Wednesday, January 23, 2019

6th Annual Omenn Lecture

2:30 PM to 5:30 PM

4th Floor, Palmer Commons, Forum Hall

  • 2:30 pm to 3:45 pm – Poster Session and Refreshments in Atrium Hall, 4th floor of Palmer Commons (deadline for printing posters is 2:30pm on Mon 21 Jan and posters for printing can be submitted online; you will be required to log into the online order form using your UMICH Level 1 login and password).  For those presenting posters, please provide your full name, e-mail address, lab name, poster title, and abstract to Jane Wiesner (similar to the format on the attached Excel file from last year’s 5th Annual Omenn Lecture). 
  • 4:00 pm to 5:30 pm – Lecture in Forum Hall, Palmer Commons

Presented by Dr. Olga Troyanskaya

Olga Troyanskaya is a professor at the Lewis-Sigler Institute for Integrative Genomics and the Department of Computer Science at Princeton University, where she has been on the faculty since 2003.  In 2014 she became the deputy director of Genomics at the Center for Computational Biology at the Flatiron Institute, a part of the Simons Foundation in NYC.  She holds a Ph.D. in Biomedical Informatics from Stanford University, has been honored as one of the top young technology innovators by the MIT Technology Review, and is a recipient of the Sloan Research Fellowship, the National Science Foundation CAREER award, the Overton award from the International Society for Computational Biology, and the Ira Herskowitz award from the Genetic Society of America.

 

Talk Title:

"Data-driven understanding of human disease: from AI to biological discoveries"

Abstract:

How does the same DNA sequence lead to such different cells in the brain versus the lungs?  What genomic signals encode our predisposition to Parkinson’s disease?  Why and how do scientists use worms to study human disease?  I will discuss these questions with a focus on development and application of machine learning methods, including deep learning, Bayesian, and semi-supervised approaches, for biomedical data.   
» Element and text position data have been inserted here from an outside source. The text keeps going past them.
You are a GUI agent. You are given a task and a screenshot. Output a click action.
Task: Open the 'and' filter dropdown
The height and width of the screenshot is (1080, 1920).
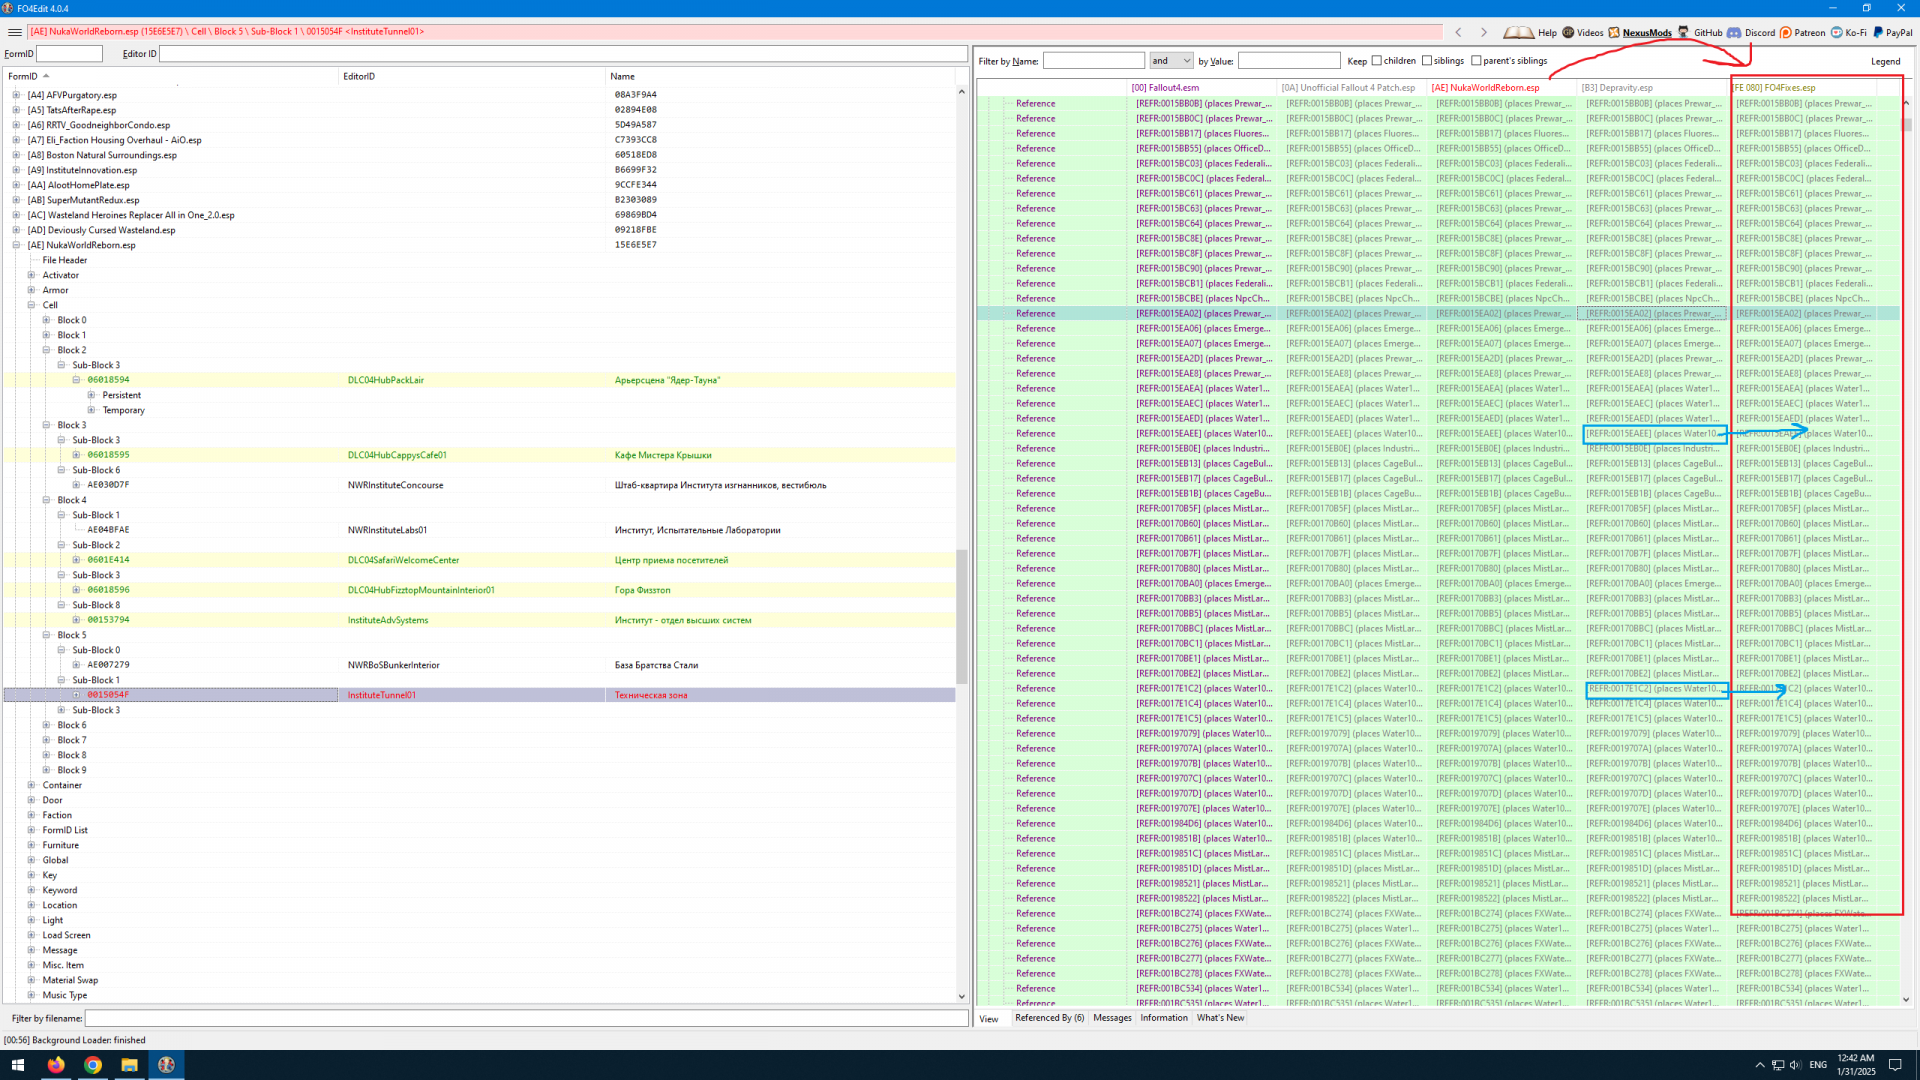pos(1171,61)
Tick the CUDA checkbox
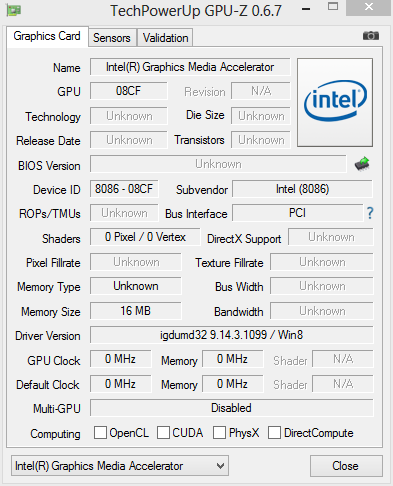Image resolution: width=393 pixels, height=486 pixels. pyautogui.click(x=163, y=433)
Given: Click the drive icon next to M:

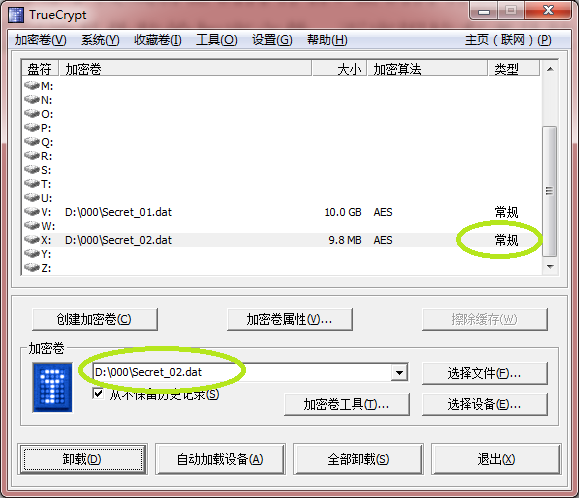Looking at the screenshot, I should [32, 85].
More specifically, I will address a key challenge in biomedical science - development of a complete understanding of the genomic architecture of disease. High-throughput technologies hold promise in addressing this challenge. Yet the increasingly wide availability of genomic data (including whole genome sequencing and expression) has far outpaced our ability to analyze these datasets.  Challenges include interpreting the 98% of the genome that is noncoding (sometimes referred to as ‘junk’ DNA), detangling genomic signals regulating tissue-specific gene expression, mapping the resulting genetic circuits in disease-relevant cell types, and, finally, integrating the vast body of biological knowledge from model organisms with observations in humans.  In my seminar, I will discuss methods that we have developed to address these challenges, and present their applications to autism, Parkinson’s, and cardiovascular disease.